The concept of the hyperlink, if not limited by its role in a digital format, goes far further back than computation. The Talmud, a text detailing Jewish theology throughout history, with its heavy use of annotations and nested commentary over generations, and the Ramayana and Mahabharata, with its branching discourse, are early examples of how hypertext has reflected human thought throughout history (Soumen).
Both Talmudic scholarship and hypertext imply a way of knowing that is different from the linear format that writing often takes. It acknowledges through its many margin annotations that there is not one answer to the open propositions of the original text and that thought is layered, shaped by generational and societal changes.

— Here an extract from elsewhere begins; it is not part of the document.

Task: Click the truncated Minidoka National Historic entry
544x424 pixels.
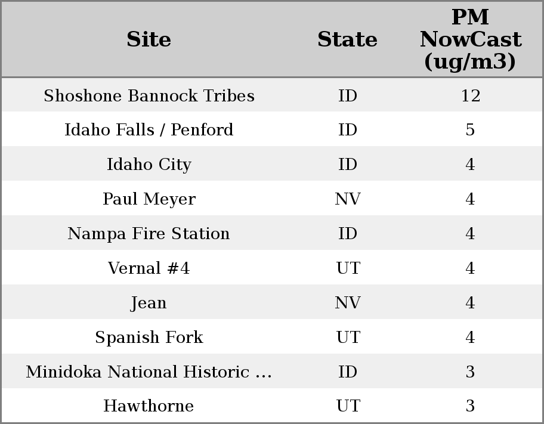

A typical Talmud page combines original text, oral tradition, commentary, annotation, and references to other religious texts in ways that are "busy, nonlinear, filled with different typefaces, graphical symbols, parallel and intersecting frames, and even multiple languages" (Weiss). The natural left to right pathway that the eye takes when reading is disrupted in the Talmud, with the reader being interrupted by sections of subsequently added commentary. Often, you find yourself jumping back and forth in the text for an answer that came earlier than the question itself (Aarseth). It attempts to contain all relevant commentary on the original text to a single page, therefore gathering information over time into nested and interlinked segments.
Hypertextual spread of the Babylonian Talmud
Not only does the Talmud embrace visual nonlinear writing, but it allows a text thousands of years old to be reframed over time through annotation, meaning the text itself does not belong to a set period of time. If we look at this from a hypertext point of view, this is a fantastic analog for a modern wiki. The Talmud also acknowledges that the text belongs to no individual, as the identity of commentators is lost over time to the combination of all their thoughts onto a limited physical space. Past annotations are cross-referenced and critiqued, allowing religious knowledge to become an open paradigm. The internet, too, is an ever-changing public interface of evolution through editing.
The hyperlink is a continual process of reinvention with clear precursors (Turow). It is a format of thought rather than something to separate the digital from the printed. These handwritten texts from centuries ago and the HTML coded versions we see today are not so different. When we look past the physical/digital dichotomy, we can see an underlying desire to break the bounds of time and constraints of linear thought.